» **AIM OF THE TASK**
Using the data below, output the first line and every line after it up to and including the line containing "Best Dog Food (35, 1901)", exactly as written and with nothing added.

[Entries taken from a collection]
__________________________________________________

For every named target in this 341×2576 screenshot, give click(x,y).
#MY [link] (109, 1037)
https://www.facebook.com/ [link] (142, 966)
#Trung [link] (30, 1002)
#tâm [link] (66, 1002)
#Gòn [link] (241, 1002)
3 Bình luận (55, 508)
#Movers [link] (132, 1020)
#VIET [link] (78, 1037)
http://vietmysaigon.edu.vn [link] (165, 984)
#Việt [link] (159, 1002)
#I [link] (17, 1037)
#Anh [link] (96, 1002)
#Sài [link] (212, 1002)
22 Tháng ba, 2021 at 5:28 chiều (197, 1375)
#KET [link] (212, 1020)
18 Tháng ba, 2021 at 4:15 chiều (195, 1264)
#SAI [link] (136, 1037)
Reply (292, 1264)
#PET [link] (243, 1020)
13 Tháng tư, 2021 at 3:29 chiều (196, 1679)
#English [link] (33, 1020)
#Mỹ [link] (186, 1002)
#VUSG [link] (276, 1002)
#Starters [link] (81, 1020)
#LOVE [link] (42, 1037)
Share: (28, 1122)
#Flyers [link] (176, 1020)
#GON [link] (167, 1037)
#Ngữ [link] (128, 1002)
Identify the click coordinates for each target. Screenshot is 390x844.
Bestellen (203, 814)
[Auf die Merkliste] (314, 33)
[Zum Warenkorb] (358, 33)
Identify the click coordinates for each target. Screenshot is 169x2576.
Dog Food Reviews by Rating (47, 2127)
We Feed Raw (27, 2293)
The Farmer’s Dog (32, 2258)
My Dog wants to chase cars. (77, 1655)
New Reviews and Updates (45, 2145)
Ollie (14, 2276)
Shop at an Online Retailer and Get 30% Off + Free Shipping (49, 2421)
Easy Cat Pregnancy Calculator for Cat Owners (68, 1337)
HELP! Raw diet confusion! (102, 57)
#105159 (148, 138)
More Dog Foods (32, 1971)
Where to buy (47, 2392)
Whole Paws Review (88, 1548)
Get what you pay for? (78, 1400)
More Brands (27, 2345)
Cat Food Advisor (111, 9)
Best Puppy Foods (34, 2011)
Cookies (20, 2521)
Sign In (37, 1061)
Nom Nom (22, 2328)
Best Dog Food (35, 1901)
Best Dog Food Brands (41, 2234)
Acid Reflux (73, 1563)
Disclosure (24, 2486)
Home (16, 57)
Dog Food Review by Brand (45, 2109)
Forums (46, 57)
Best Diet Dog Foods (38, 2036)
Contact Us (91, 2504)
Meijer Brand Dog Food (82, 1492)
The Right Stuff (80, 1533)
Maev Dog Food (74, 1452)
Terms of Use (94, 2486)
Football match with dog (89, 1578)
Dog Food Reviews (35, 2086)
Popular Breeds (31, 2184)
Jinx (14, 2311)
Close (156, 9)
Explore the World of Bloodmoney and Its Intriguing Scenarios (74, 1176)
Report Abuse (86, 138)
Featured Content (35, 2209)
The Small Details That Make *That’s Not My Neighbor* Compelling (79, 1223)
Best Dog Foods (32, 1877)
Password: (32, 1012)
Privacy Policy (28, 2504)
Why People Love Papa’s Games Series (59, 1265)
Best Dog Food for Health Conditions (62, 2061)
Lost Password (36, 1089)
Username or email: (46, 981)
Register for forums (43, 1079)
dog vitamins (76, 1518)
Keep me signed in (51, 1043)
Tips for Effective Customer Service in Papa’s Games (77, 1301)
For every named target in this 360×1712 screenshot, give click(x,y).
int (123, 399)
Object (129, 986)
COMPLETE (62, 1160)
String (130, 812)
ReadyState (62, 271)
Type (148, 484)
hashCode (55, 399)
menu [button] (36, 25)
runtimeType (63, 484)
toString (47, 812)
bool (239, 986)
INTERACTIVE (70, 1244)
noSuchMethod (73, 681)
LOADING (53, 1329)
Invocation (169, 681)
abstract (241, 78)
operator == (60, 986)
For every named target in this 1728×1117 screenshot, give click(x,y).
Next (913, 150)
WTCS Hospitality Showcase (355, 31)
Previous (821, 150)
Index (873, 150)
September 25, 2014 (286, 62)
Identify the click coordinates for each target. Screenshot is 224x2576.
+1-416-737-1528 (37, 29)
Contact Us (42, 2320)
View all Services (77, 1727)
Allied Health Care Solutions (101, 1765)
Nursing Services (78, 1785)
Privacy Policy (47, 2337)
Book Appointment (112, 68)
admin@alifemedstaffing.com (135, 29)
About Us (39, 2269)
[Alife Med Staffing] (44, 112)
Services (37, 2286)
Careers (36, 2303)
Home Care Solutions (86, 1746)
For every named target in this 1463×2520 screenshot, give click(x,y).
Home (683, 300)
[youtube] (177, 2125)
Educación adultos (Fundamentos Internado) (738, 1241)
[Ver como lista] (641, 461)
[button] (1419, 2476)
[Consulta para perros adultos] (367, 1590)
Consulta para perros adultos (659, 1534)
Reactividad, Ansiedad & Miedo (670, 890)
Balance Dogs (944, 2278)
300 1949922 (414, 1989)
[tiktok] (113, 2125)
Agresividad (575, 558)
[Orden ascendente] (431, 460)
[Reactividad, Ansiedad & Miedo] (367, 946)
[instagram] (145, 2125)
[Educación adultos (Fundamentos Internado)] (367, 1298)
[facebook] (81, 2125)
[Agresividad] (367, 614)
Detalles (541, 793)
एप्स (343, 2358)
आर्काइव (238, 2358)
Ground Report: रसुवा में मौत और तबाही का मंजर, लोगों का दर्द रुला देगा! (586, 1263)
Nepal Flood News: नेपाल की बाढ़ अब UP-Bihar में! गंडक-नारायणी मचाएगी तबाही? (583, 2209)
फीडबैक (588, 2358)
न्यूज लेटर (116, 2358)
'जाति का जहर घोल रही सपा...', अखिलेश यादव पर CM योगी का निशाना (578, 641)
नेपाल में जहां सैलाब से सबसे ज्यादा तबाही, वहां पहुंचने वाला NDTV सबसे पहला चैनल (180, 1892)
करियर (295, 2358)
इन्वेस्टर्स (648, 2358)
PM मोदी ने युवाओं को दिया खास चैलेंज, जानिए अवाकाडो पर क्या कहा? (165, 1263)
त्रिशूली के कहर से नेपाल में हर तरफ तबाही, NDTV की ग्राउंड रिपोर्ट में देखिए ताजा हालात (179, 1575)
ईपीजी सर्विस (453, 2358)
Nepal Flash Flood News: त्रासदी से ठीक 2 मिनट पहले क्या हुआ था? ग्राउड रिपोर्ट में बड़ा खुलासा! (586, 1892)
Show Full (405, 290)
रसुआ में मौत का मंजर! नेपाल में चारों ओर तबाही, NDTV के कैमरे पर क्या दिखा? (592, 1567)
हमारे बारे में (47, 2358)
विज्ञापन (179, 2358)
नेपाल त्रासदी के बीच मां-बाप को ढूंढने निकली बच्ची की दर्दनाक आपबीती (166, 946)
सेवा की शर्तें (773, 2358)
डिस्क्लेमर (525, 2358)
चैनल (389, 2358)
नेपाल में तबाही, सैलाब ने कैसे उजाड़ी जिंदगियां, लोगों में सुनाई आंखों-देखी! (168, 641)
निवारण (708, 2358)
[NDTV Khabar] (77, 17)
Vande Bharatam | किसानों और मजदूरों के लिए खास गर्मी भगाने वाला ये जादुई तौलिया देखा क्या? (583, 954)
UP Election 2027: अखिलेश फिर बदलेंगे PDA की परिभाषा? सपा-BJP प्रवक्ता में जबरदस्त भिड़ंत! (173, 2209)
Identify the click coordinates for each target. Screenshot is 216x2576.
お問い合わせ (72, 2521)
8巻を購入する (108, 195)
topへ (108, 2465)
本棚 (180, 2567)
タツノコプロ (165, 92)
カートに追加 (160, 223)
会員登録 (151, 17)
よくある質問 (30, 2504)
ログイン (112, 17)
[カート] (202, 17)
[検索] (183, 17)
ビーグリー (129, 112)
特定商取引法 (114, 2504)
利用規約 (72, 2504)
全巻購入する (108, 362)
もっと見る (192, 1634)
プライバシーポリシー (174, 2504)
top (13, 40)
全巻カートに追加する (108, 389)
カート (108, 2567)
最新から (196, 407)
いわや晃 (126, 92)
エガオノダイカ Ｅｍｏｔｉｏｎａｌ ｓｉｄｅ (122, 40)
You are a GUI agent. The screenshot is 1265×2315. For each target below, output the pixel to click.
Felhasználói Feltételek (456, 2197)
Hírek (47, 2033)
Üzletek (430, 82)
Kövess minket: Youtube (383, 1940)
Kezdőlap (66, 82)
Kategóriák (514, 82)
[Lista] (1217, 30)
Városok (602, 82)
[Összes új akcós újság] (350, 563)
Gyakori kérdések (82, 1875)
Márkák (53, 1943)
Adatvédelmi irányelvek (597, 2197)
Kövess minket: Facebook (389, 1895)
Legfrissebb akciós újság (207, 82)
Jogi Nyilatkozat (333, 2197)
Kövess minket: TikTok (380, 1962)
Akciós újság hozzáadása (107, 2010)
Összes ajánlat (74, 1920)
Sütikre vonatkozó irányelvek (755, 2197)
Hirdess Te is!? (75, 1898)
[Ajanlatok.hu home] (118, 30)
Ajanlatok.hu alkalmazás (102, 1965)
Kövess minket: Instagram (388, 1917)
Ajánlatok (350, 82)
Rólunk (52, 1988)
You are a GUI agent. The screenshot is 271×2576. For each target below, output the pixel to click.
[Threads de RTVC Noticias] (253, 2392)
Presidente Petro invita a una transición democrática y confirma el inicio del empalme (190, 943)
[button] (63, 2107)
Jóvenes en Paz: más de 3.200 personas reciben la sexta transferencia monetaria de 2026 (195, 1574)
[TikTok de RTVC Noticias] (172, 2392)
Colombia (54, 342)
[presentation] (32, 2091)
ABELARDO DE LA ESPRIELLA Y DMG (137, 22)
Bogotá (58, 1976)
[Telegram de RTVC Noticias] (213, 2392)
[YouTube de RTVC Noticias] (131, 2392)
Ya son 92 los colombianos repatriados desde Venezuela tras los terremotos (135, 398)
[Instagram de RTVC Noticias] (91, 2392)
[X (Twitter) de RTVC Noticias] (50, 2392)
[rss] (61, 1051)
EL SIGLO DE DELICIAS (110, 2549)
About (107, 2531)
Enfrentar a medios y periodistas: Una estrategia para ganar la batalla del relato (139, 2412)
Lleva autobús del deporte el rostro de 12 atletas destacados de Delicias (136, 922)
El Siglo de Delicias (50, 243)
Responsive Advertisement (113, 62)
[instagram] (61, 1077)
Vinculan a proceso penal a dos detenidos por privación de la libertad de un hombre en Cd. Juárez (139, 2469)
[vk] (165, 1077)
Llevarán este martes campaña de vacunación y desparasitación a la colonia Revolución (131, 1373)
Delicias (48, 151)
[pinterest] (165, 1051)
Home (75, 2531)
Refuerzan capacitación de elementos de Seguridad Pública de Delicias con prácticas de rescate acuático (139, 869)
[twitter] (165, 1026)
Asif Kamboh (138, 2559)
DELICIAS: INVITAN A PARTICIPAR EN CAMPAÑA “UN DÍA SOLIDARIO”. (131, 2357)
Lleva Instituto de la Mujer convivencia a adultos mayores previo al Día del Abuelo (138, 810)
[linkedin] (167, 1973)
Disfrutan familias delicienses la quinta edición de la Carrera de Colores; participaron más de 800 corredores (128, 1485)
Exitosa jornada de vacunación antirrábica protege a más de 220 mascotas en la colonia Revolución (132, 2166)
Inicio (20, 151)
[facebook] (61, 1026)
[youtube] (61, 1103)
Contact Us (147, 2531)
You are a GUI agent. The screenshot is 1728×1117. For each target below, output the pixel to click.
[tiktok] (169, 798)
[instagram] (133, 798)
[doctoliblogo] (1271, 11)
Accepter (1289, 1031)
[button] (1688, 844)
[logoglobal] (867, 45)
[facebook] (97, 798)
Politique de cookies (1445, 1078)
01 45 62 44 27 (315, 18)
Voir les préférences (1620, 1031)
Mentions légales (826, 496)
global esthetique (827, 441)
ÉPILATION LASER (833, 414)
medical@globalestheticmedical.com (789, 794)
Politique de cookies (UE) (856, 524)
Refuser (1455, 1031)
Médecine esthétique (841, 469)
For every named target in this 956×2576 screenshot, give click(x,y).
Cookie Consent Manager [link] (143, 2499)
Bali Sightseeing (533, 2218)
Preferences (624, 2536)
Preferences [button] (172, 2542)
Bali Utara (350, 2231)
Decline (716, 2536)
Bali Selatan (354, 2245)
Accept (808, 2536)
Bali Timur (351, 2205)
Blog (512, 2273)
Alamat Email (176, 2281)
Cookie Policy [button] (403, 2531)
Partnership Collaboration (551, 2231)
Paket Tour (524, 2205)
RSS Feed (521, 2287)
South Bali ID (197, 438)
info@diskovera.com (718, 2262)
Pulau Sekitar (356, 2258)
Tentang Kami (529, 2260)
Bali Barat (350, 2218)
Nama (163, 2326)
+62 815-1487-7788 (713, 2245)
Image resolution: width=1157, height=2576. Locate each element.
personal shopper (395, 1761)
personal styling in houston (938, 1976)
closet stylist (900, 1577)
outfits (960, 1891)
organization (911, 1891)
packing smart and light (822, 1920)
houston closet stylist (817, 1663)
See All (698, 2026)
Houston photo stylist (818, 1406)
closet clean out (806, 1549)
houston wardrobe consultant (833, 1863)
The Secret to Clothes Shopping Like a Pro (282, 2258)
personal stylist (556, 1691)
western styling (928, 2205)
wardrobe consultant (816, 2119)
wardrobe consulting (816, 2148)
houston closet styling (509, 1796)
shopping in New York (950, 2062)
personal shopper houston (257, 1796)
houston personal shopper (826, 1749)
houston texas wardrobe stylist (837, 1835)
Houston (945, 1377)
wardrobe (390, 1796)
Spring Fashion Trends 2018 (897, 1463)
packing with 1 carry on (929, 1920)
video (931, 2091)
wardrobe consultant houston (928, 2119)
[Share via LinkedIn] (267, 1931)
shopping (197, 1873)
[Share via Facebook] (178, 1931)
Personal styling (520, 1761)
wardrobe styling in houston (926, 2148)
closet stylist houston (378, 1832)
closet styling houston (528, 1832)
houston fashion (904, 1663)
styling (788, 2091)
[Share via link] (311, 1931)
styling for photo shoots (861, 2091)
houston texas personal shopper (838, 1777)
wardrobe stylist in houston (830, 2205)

__________________________________________________

» **RESPONSE TO THE EXERCISE**
For every named target in this 341×2576 screenshot, give click(x,y).
#MY [link] (109, 1037)
https://www.facebook.com/ [link] (142, 966)
#Trung [link] (30, 1002)
#tâm [link] (66, 1002)
#Gòn [link] (241, 1002)
3 Bình luận (55, 508)
#Movers [link] (132, 1020)
#VIET [link] (78, 1037)
http://vietmysaigon.edu.vn [link] (165, 984)
#Việt [link] (159, 1002)
#I [link] (17, 1037)
#Anh [link] (96, 1002)
#Sài [link] (212, 1002)
22 Tháng ba, 2021 at 5:28 chiều (197, 1375)
#KET [link] (212, 1020)
18 Tháng ba, 2021 at 4:15 chiều (195, 1264)
#SAI [link] (136, 1037)
Reply (292, 1264)
#PET [link] (243, 1020)
13 Tháng tư, 2021 at 3:29 chiều (196, 1679)
#English [link] (33, 1020)
#Mỹ [link] (186, 1002)
#VUSG [link] (276, 1002)
#Starters [link] (81, 1020)
#LOVE [link] (42, 1037)
Share: (28, 1122)
#Flyers [link] (176, 1020)
#GON [link] (167, 1037)
#Ngữ [link] (128, 1002)
Identify the click coordinates for each target. Screenshot is 390x844.
Bestellen (203, 814)
[Auf die Merkliste] (314, 33)
[Zum Warenkorb] (358, 33)
Identify the click coordinates for each target. Screenshot is 169x2576.
Dog Food Reviews by Rating (47, 2127)
We Feed Raw (27, 2293)
The Farmer’s Dog (32, 2258)
My Dog wants to chase cars. (77, 1655)
New Reviews and Updates (45, 2145)
Ollie (14, 2276)
Shop at an Online Retailer and Get 30% Off + Free Shipping (49, 2421)
Easy Cat Pregnancy Calculator for Cat Owners (68, 1337)
HELP! Raw diet confusion! (102, 57)
#105159 (148, 138)
More Dog Foods (32, 1971)
Where to buy (47, 2392)
Whole Paws Review (88, 1548)
Get what you pay for? (78, 1400)
More Brands (27, 2345)
Cat Food Advisor (111, 9)
Best Puppy Foods (34, 2011)
Cookies (20, 2521)
Sign In (37, 1061)
Nom Nom (22, 2328)
Best Dog Food (35, 1901)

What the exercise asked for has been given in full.